Kristen Stewart dipped her feet into the directing pool with 2017's "Come Swim," which she also wrote. The short film was shown at the Cannes and Sundance film festivals. She is now working on a feature-length film: The "Twilight" franchise and "Snow White and the Huntsman" actress is adapting Lidia Yuknavitch's 2011 memoir "The Chronology of Water."
"What is directing but multitasking?" Julie Delpy — the "Before Sunrise" trilogy star who's been directing since 2002 — joked during an interview with The Guardian in 2018. "That's all it is. It's basically multitasking. Women were meant to be directors. We were bred to be directors."
In the '90s, Jada Pinkett Smith directed a few video shorts. It took nearly 10 years for her to direct a feature film — 2008's "The Human Contract" starring Paz Vega and Idris Elba. The movie, which she also wrote, was a family affair, as her husband, Will Smith, was the film's executive producer.
Courteney Cox transitioned from television star to television director then movie director with 2014's "Just Before I Go" starring Seann William Scott.

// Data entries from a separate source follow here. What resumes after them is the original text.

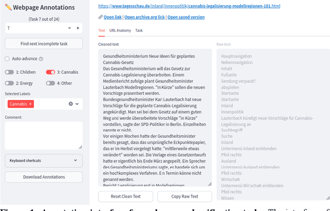Screen dimensions: 330x211
Task: Click inside the Comment text box
Action: [x=43, y=135]
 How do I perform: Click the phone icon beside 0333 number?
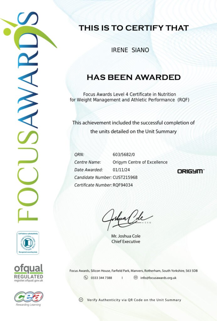point(86,278)
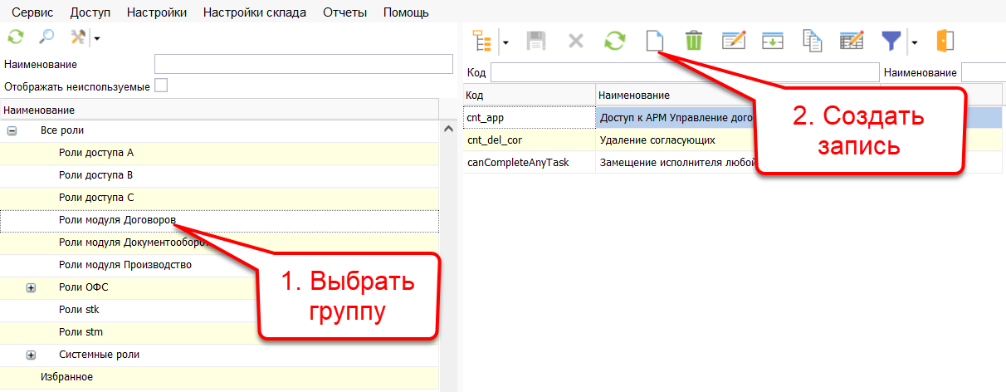Click the left panel 'Наименование' search field
The image size is (1006, 392).
coord(303,65)
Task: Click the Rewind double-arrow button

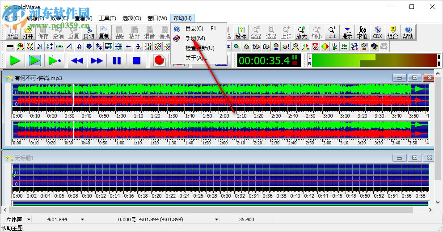Action: [x=77, y=60]
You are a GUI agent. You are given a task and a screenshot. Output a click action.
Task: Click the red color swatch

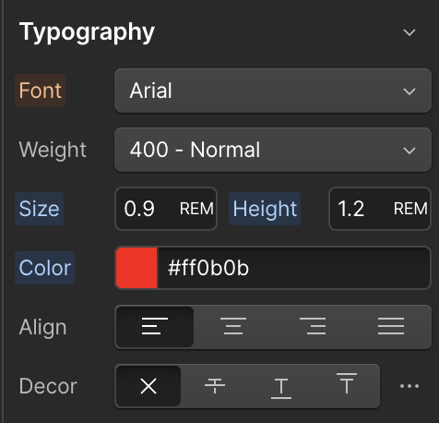(x=136, y=268)
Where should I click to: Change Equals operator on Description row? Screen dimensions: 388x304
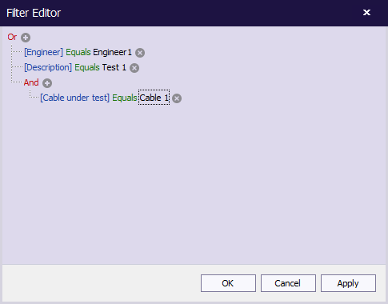tap(87, 67)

While she's not directed since, she's eager to do it again if the right project comes along. "I'm ready to do it. I read a lot of things that just don't speak to me. You know that you're going to invest so much of your time on a movie when you direct it that it's something that just really has to jump out at you and pull at your heart, and nothing has," she told Collider. "I'm anxious to find something, though, because I can't wait to do it again."

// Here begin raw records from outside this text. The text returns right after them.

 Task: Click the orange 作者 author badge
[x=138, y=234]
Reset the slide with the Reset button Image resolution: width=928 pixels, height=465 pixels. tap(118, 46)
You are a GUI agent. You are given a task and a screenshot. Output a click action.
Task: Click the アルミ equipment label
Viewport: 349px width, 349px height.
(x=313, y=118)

"The Sisterhood of the Traveling Pants" actress Amber Tamblyn didn't plan to helm "Paint It Black," the only movie she's directed so far, in 2016. In an interview with Popsugar, she explained that she got the rights to adapt the book and shopped it around, trying to find the right director for the project. "So many directors I spoke to had very different visions of the film than what I wanted … the more I realized that my version was very much my version," she said, adding that a director confronted her about it. "She said to me, 'You need to direct this. You really need to stop making excuses, and you need to direct it.'"
Comedian Whitney Cummings got behind the camera for 2017's "The Female Brain," which she also wrote and starred in. She told The Hollywood Reporter that her most challenging day on set was a unique one — "the day I learned that rain machines have two speeds: off and tsunami. They don't tell you this! Nobody tells you this. Maybe they do in film school, I don't know. Actors are in full hair and makeup, extras, camera equipment, turn it on, torrential rainfall all over everybody. And I'm like, 'Hey, can you turn it down? Like make it…' and they're like, 'There's no such thing as turn it down in a rain machine.' So I had to cut the scene."